Qantas shares were up 2.2% yesterday, outperforming the 0.57% increase on the Australian Stock Exchange. Qantas CEO, Alan Joyce, announced plans to postpone or withdraw plans to float non-core units (including the carrier's engineering, pilot training, freight and Frequent Flyer units). The carrier has also cancelled its freight asset acquisition strategy, with the CEO stating, "buying assets like that is not appropriate, given that we're in a cash-capital preservation mode". The carrier also announced plans to reduce the strong Business-class focus on its A380 equipment, despite load factors on the services being approximately 10% higher than on its B747 services, as the configuration is "not right for us in the current environment".
Elsewhere, both Singapore Airlines and Kingfisher Airlines shares were down on Thursday, by 0.9% and 2.1%, respectively. There have been reports that the two carriers are in possible stake sale discussions, as Kingfisher reportedly seeks to sell a 25-26% stake in the debt-laden carrier. Singapore Airlines has recently expressed interest in investing in the Indian aviation market as a strategic investor. Japan Airlines shares also down, by 1.1%.

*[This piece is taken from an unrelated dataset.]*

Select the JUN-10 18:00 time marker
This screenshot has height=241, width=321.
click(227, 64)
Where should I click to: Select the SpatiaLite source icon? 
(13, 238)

Cathay Pacific shares were also down yesterday, by 1.5%. The carrier reported a significant reduction in passenger numbers and yet another marked reduction in cargo/mail volume in May-2009, as the carrier continues to be negatively affected by the economic downturn, with has resulted in a "big slump" in premium traffic and reduced economy passenger numbers. According to General Manager Cargo Sales and Market, Titus Diu, "the story in May was very much in line with the first four months of 2009, with an overall weakness in the global airfreight business and continued soft demand out of Hong Kong and Mainland China". He added, "there are signs that the bottom of the slump has been reached, though visibility remains poor and there is no indication of any significant upswing in demand arriving soon".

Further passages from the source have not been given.